▶ [SELECTED TEXT]:

################

Gimenez said he had thought about the book for 25 years, hoping to take a "big look at Texas and the drug-related problems on its borders" — a situation to which most of his compatriots are oblivious. To this end, he spent a long time researching the $30bn-a-year drug trade in Mexico: "About 50,000 Mexicans have died in the drug wars in the past five years alone. There have been mass executions and bodies hang from highway overpasses. The drug lords are beyond brutal, and I didn’t have to make anything up — it’s all true."

In events that mirror those of the thousands of Zimbabweans who cross the border into SA, many of the book’s characters see US soil — sometimes as close as 50m away — as their ticket to a better life. If they can get there at all, that is. With few jobs for the 2-million Mexicans living along the wall separating the countries, most of the women are forced into prostitution and the men into working for the cartels.

"My grandfather emigrated from Spain and my grandmother from Mexico in the 1900s. You can’t blame anyone for wanting to work and have a better life. But with the drug wars, these people are having to flee not only poverty, but immense personal danger."

################

▶ [TASK TO CARRY OUT]: List each place name that appears in the passage about the Mexican drug wars, giving each one only once, in order of first appearance.

▶ [DATASET EXTRACT]:
################

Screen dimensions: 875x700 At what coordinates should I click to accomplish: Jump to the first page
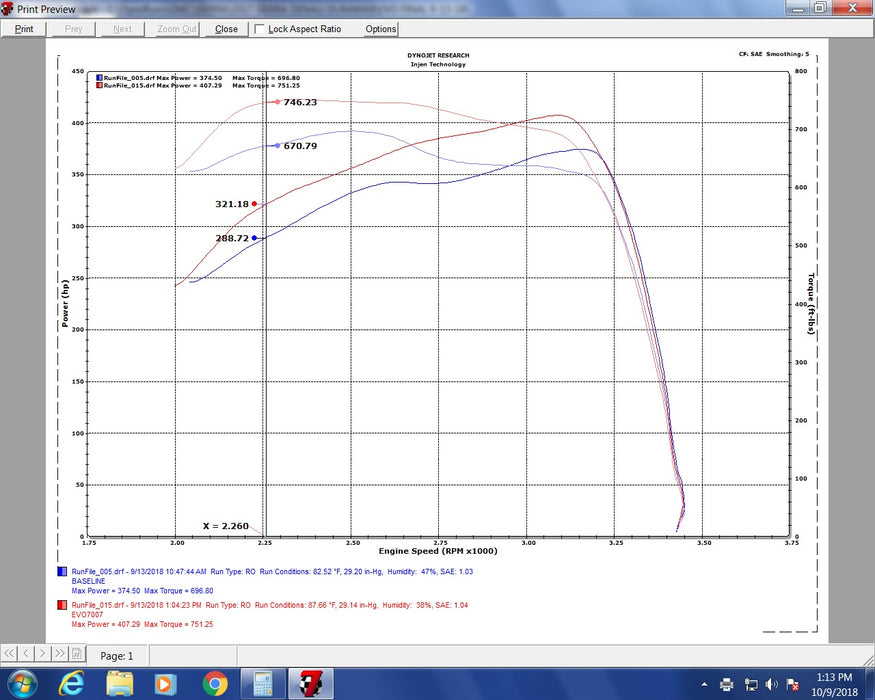9,653
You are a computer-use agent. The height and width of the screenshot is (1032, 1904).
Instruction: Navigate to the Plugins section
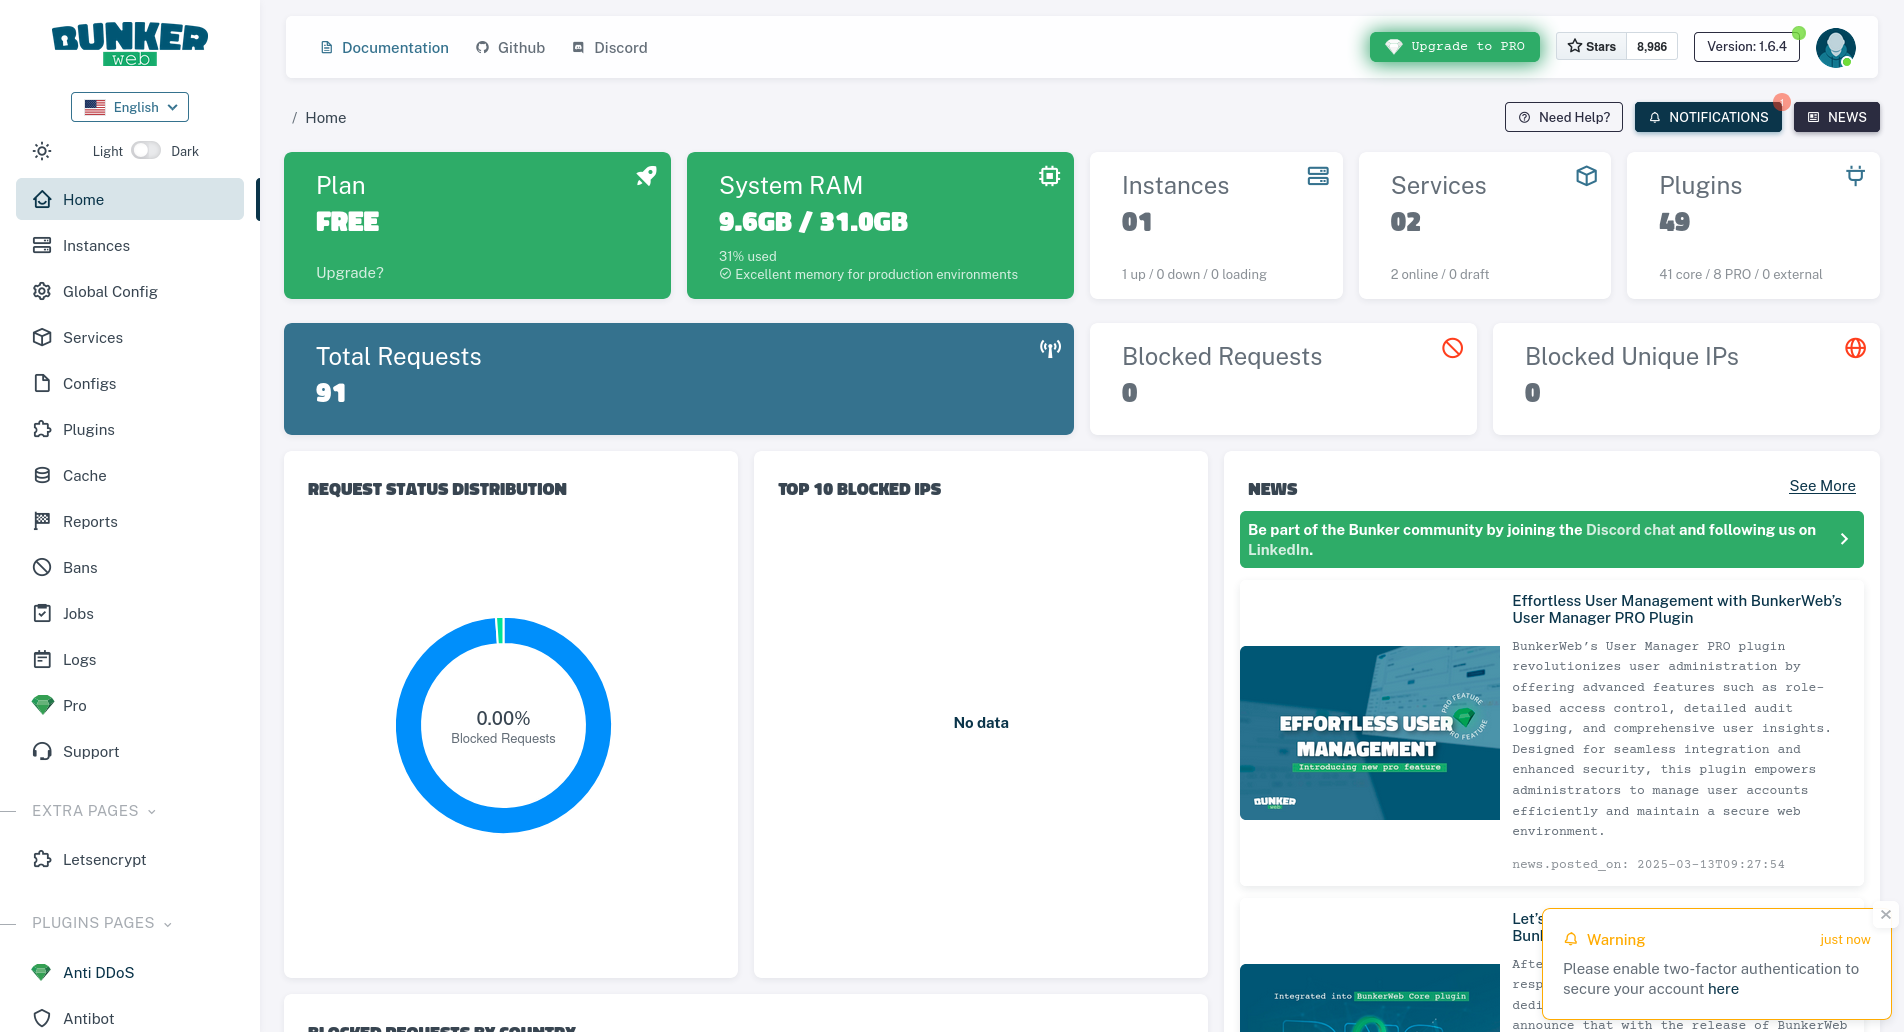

################

▶ [ANSWER TO THIS PROBLEM]: Texas, Mexico, SA, US, Spain